Male Wistar rats were exposed for five times to 10 or 20 mg Pigment Yellow 17 or Pigment Yellow 83/animal by intratracheal instillation at weekly intervals. Urine and faeces were collected during the exposure and 28 days observation period, blood was collected at the end of the exposure and post observation period. Urine, faeces and haemoglobin were analysed for the presence of 3,3'-dichlorobenzidine after acid hydrolysis, the pigment content of the lungs was determined gravimetrically and the lungs and lung associated lymph nodes were investigated histopathologically (Bartsch et al., 2001). Pigment Yellow 17 and Pigment Yellow 83 were deposited in the lung and persisted in the lung during the observation period. No 3,3'- ichlorobenzidine was detectable in the urine, faeces and haemoglobin of Pigment Yellow 17 treated rats during the exposure period. Traces of 3,3'-dichlorobenzidine were detected in control animals, probably due to impurities of the analytical instruments. 3,3'-Dichlorobenzidine was detectable in the urine, and partially in the faeces and haemoglobin of Pigment Yellow 83 treated rats during the exposure period.

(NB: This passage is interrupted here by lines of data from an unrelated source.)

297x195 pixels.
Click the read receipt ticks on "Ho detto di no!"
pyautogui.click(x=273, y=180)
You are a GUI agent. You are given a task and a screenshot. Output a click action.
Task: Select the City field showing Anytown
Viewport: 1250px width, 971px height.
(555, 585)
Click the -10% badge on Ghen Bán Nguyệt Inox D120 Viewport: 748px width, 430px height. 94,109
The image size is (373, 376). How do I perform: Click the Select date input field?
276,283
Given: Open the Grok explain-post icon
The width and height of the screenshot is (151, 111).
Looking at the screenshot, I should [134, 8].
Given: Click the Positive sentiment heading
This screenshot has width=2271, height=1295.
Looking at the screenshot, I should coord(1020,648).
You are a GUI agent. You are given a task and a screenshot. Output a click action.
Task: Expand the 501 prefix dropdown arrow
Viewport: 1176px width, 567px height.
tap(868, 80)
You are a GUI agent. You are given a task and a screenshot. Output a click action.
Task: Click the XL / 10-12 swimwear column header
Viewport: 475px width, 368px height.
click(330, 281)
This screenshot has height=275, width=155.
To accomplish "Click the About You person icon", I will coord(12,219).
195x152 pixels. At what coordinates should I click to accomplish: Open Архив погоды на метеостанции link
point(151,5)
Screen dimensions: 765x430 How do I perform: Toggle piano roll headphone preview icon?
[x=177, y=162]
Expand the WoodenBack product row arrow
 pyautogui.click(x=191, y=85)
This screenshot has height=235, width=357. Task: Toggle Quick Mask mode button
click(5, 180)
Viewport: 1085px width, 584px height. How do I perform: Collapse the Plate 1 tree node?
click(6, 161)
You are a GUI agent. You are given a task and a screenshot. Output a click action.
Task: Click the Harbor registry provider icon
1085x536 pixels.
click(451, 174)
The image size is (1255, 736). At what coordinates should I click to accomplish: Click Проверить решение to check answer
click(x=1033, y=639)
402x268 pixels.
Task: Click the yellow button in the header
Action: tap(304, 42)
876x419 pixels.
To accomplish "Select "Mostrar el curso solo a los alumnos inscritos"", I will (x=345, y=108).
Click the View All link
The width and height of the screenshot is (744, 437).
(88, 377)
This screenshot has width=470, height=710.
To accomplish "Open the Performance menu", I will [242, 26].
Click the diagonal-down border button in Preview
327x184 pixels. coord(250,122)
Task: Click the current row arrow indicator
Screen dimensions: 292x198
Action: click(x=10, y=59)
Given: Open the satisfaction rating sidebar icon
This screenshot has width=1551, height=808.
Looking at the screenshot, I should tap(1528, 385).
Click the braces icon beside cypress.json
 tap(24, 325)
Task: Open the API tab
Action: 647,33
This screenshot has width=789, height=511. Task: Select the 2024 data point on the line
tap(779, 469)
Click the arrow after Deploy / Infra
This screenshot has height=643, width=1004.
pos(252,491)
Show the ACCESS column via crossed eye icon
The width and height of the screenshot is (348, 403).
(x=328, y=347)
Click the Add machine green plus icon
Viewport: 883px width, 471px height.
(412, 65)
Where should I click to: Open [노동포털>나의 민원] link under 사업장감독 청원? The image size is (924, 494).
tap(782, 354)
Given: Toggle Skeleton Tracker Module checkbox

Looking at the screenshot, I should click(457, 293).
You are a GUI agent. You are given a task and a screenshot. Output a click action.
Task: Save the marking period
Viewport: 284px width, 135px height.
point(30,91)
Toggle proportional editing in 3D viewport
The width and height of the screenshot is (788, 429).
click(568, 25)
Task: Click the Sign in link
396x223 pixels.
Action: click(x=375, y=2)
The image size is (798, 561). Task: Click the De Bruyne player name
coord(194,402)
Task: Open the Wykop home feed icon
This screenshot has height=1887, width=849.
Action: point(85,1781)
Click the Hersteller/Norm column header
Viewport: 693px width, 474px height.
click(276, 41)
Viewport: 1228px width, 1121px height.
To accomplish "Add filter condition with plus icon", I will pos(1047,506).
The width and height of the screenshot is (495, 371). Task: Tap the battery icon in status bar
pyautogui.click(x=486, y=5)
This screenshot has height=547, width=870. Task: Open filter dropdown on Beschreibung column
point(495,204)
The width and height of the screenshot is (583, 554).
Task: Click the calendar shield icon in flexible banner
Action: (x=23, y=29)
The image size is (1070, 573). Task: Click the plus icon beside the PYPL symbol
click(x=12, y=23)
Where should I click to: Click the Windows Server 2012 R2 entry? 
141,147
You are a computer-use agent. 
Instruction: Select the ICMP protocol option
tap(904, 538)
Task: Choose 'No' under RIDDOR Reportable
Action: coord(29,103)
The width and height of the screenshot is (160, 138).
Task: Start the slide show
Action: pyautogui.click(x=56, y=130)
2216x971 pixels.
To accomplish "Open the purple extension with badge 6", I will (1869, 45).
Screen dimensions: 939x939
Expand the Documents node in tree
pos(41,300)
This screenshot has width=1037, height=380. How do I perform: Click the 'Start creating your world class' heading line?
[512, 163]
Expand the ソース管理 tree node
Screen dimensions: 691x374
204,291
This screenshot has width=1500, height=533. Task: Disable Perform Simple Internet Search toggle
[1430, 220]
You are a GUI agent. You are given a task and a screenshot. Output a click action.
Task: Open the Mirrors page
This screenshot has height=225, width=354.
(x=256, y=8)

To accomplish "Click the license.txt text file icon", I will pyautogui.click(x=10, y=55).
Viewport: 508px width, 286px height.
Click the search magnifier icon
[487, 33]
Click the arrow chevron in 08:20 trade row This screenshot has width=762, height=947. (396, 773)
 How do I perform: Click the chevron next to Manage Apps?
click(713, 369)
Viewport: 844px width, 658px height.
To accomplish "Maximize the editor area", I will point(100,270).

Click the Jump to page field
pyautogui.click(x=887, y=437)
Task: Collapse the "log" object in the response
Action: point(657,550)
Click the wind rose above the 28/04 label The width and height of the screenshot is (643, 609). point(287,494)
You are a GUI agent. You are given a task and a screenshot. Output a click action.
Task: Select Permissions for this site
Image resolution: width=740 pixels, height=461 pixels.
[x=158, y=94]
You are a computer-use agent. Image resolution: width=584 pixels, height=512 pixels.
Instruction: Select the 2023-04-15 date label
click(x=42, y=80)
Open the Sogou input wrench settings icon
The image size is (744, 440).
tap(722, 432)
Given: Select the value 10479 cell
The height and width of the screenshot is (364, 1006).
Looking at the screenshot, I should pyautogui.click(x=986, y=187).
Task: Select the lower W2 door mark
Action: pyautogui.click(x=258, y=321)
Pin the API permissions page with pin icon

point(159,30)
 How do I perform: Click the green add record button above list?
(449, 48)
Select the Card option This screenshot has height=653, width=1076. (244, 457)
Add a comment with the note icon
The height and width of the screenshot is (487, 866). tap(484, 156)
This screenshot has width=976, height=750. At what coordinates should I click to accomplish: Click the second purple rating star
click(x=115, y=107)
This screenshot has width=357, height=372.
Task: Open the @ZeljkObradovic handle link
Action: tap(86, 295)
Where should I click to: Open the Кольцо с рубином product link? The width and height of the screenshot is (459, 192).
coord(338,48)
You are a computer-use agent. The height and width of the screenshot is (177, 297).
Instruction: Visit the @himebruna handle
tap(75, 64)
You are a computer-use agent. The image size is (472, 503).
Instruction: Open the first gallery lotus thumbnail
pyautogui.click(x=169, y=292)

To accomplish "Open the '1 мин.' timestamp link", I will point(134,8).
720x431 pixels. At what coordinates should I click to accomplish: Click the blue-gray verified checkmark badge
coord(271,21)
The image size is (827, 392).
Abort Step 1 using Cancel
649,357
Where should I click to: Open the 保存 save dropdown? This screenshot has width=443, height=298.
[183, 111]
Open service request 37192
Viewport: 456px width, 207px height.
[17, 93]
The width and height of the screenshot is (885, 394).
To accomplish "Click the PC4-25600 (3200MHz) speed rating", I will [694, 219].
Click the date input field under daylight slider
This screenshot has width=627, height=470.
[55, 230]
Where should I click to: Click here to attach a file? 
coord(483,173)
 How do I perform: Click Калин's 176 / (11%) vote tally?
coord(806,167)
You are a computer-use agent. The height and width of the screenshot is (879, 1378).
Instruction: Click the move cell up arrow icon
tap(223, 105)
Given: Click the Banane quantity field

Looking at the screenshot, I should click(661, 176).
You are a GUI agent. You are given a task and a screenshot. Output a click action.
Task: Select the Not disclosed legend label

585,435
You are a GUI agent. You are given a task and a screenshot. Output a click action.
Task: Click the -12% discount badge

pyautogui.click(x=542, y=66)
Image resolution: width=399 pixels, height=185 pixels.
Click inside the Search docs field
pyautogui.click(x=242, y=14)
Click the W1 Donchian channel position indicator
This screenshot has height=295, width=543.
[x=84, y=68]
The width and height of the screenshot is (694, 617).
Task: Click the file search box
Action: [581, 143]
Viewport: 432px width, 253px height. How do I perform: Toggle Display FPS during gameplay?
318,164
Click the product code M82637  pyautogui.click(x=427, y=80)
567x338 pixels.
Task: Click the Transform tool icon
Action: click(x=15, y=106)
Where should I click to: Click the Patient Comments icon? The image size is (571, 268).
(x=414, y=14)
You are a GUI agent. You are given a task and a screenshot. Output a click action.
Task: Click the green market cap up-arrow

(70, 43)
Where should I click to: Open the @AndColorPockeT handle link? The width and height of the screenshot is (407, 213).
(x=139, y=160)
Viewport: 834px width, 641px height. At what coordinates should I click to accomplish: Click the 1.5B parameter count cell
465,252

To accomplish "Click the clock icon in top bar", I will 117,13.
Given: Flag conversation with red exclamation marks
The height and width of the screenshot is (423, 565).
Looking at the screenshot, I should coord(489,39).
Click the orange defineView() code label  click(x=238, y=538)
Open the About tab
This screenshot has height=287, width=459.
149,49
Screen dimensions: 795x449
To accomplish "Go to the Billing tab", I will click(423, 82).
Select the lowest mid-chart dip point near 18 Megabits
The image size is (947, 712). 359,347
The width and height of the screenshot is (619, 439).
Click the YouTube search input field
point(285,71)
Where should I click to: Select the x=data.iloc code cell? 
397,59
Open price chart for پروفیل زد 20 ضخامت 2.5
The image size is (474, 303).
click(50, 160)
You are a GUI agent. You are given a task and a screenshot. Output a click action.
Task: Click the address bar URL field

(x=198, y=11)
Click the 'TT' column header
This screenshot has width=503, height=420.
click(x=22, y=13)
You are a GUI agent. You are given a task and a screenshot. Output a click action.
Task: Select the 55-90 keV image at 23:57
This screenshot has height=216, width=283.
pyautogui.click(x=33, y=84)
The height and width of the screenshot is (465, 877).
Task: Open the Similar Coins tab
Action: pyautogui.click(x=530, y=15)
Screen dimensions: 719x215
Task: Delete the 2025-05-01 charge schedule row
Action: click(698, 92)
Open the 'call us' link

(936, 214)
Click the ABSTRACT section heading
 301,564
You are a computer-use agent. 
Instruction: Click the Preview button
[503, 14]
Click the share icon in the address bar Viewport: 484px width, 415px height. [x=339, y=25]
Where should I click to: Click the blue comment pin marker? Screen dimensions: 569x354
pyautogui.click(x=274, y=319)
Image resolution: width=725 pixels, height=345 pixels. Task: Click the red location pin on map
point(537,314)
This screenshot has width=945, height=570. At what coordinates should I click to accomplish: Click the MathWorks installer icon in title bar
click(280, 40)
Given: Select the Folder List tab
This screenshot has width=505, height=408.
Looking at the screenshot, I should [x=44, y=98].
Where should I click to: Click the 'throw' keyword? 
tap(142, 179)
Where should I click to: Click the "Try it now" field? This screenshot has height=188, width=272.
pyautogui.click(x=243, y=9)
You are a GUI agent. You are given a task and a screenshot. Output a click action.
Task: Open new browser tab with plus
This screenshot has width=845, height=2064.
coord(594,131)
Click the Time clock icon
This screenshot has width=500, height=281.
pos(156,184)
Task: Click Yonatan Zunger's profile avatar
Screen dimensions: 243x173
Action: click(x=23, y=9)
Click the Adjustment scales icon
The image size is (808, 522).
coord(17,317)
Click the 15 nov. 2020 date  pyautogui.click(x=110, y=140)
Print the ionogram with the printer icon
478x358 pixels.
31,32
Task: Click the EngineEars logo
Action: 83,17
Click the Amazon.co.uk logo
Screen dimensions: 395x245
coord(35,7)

Nevertheless, no proof of bioavailability of the pigment was obtained, since 3,3'-dichlorobenzidine was still detectable in the blood at the end of the post exposure period, but not in the urine and feces during the post exposure period. Based on this observation a constant absorption and metabolisation of the applied pigment can be excluded. Furthermore, since traces of 3,3'-dichlorobenzidine were also found in blood, urine and feces of control animals, it cannot be concluded if the detection of 3,3'-dichlorobenzidine is due to the absorption and biotranformation of the applied pigment or due to the contamination of analytical instruments. Concerning the pigment content of the lung at the end of the exposure period the authors calculated a bioavailability of 0.0012 Mol%/24 hours for the high exposure group. At the end of the observation period the bioavailability was only 0.00006 Mol%/24 hours for the high exposure group.

Dermal exposure:

- single application

No radioactivity was detectable in blood, urine and liver of male rats after single application of radiolabelled Pigment Yellow 12 to the shaved skin for 24 hours under occlusive conditions. The entire applied dose was detectable on the application site or the patch (Decad et al., 1983).